### Listing
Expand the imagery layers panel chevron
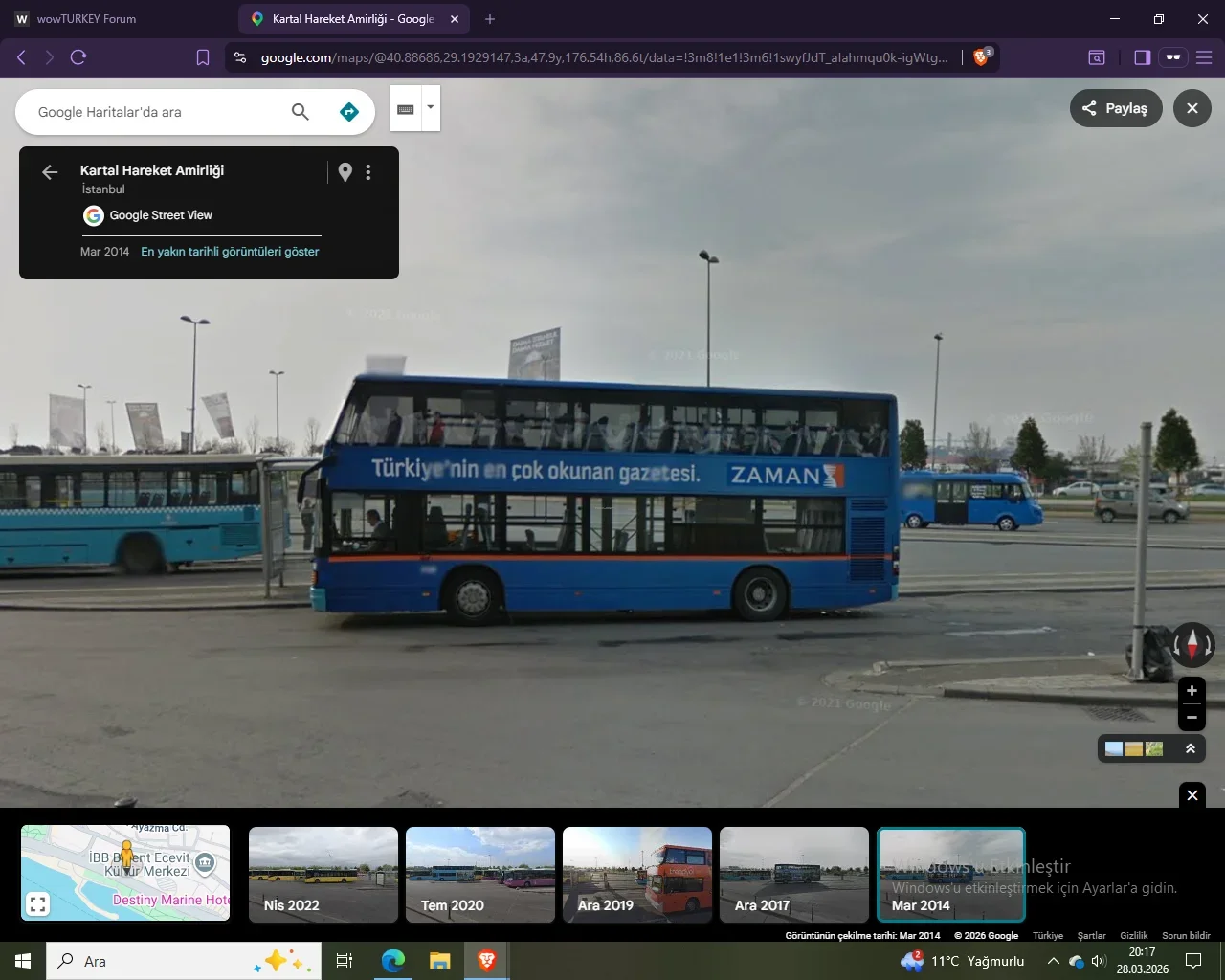 (x=1191, y=748)
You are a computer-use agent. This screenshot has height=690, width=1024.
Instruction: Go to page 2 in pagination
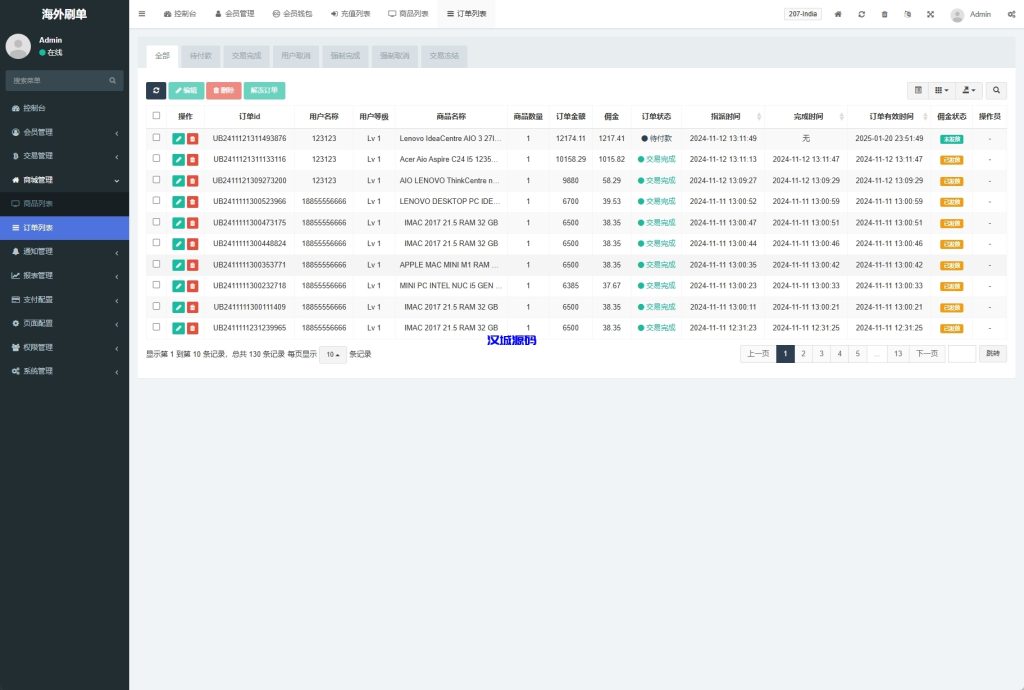tap(803, 353)
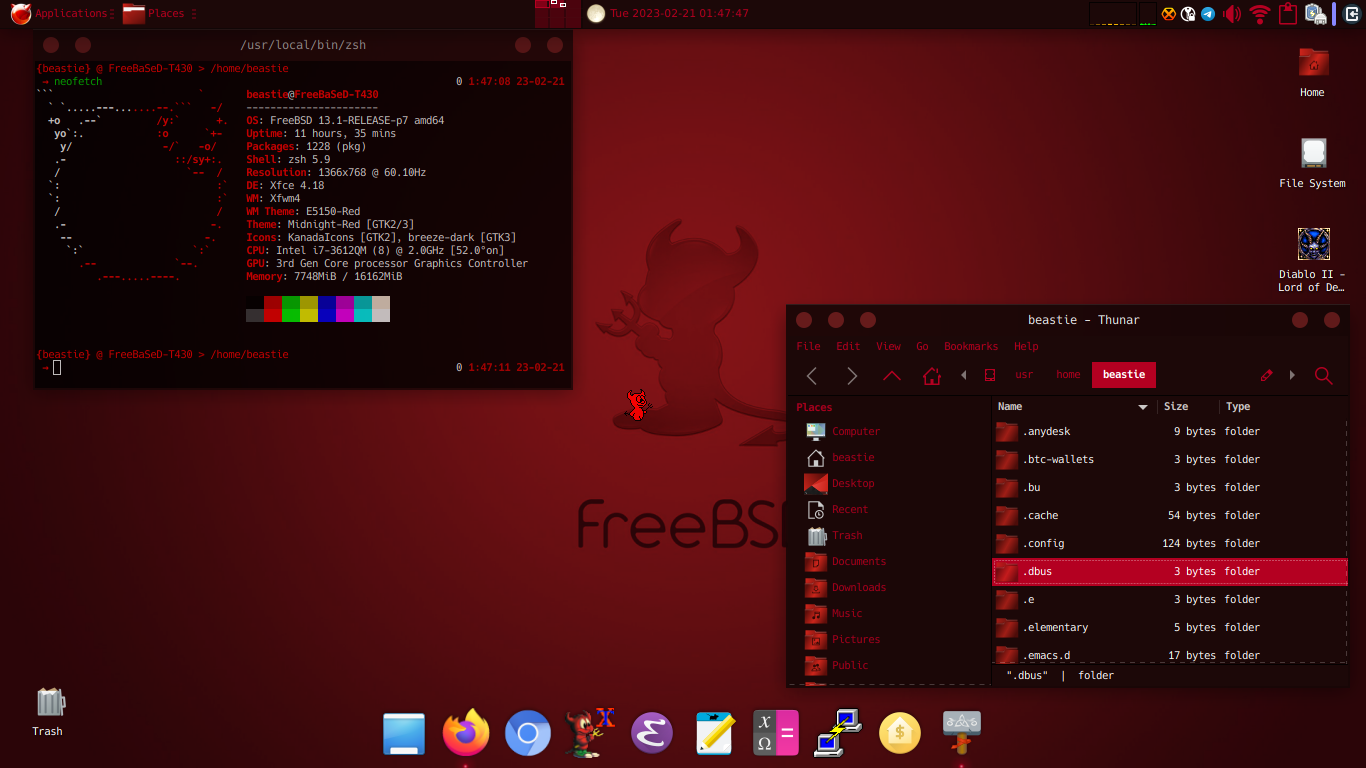Image resolution: width=1366 pixels, height=768 pixels.
Task: Toggle Name column sort order arrow
Action: click(1143, 407)
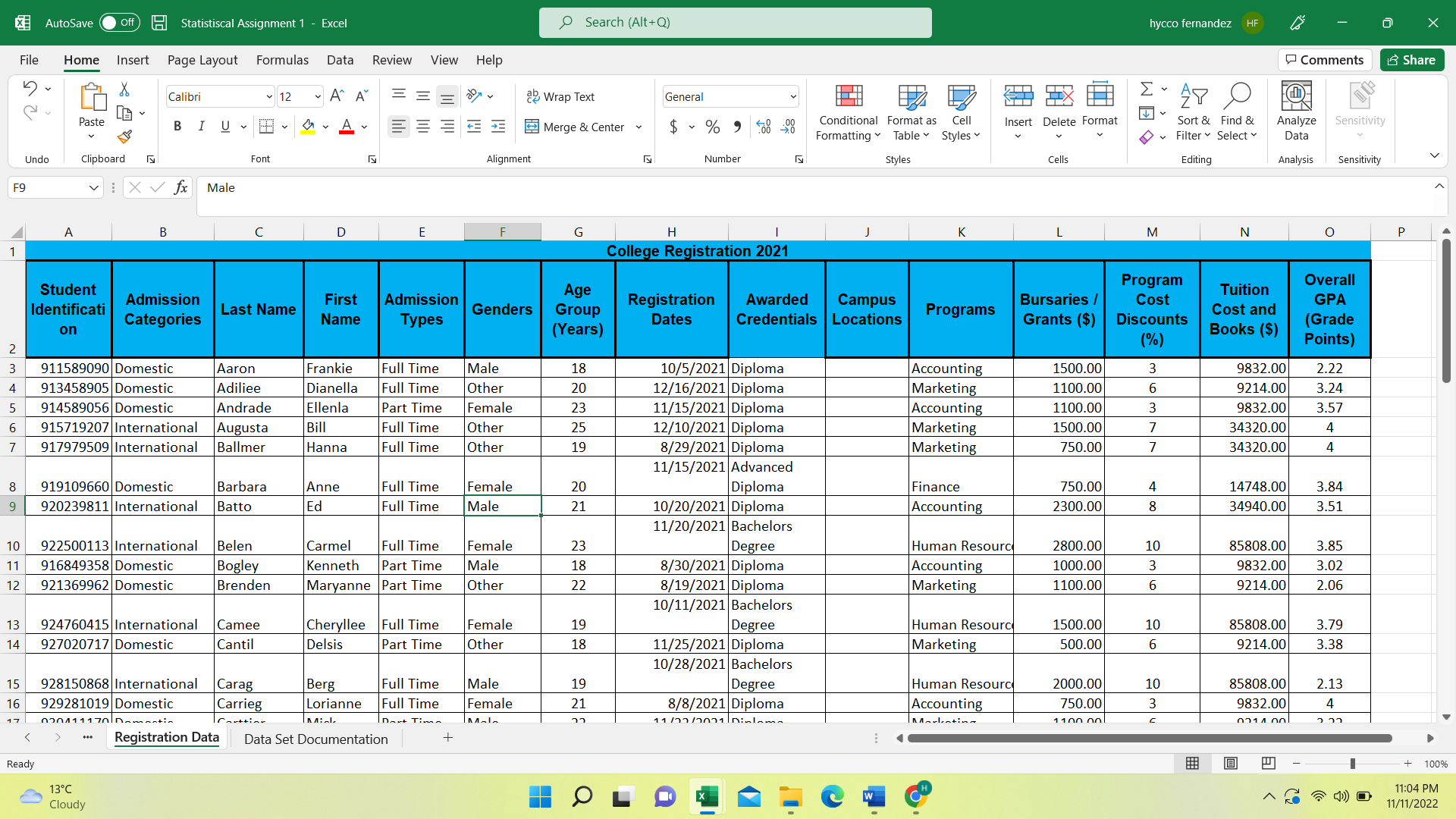Image resolution: width=1456 pixels, height=819 pixels.
Task: Click Merge & Center
Action: pyautogui.click(x=574, y=127)
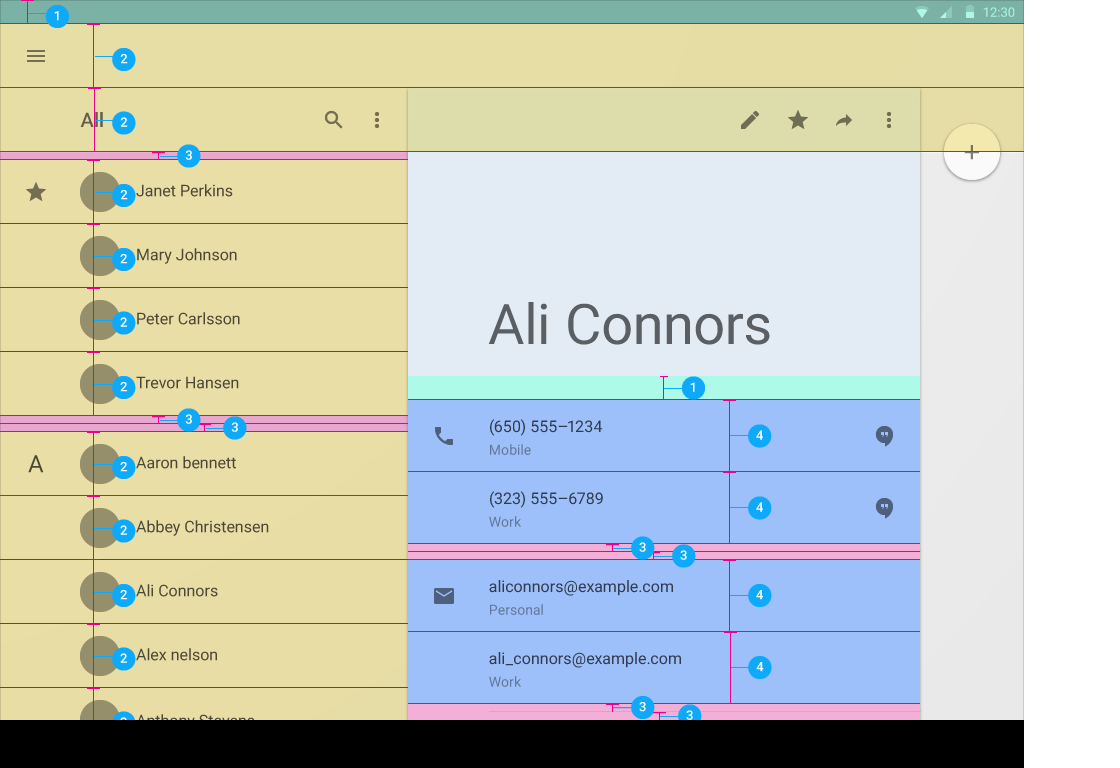Image resolution: width=1120 pixels, height=768 pixels.
Task: Open contact detail overflow menu
Action: pos(889,120)
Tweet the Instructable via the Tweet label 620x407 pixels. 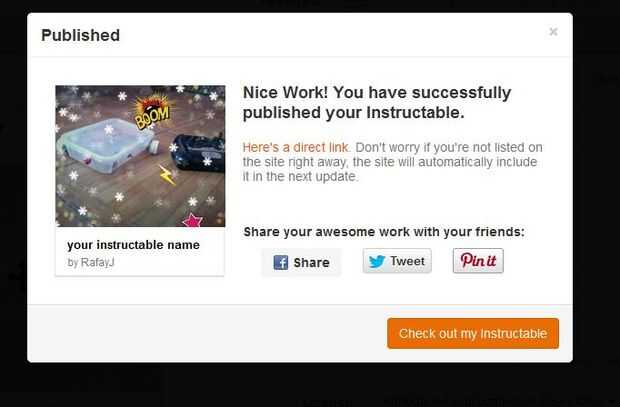407,261
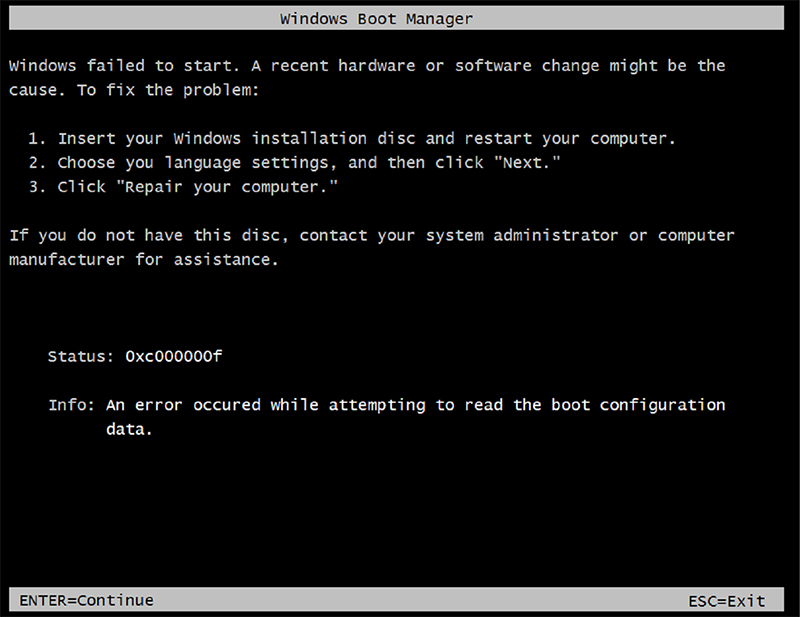Click the ENTER=Continue option
The width and height of the screenshot is (800, 617).
(x=87, y=601)

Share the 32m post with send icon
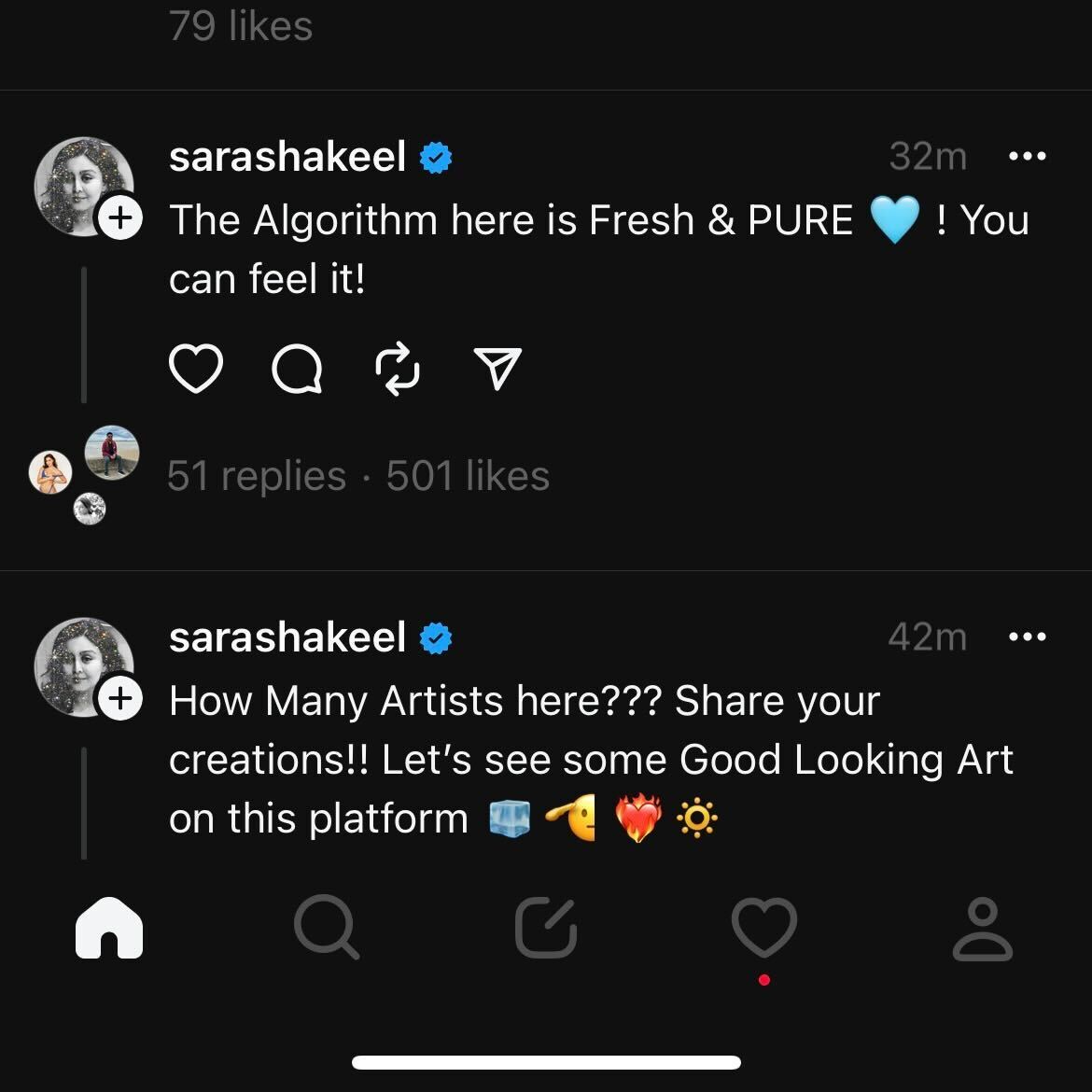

### Task to carry out
Count the lines in the listing above that contain the string "screenshot", matching case exactly. Reply with the number only.

### The result
2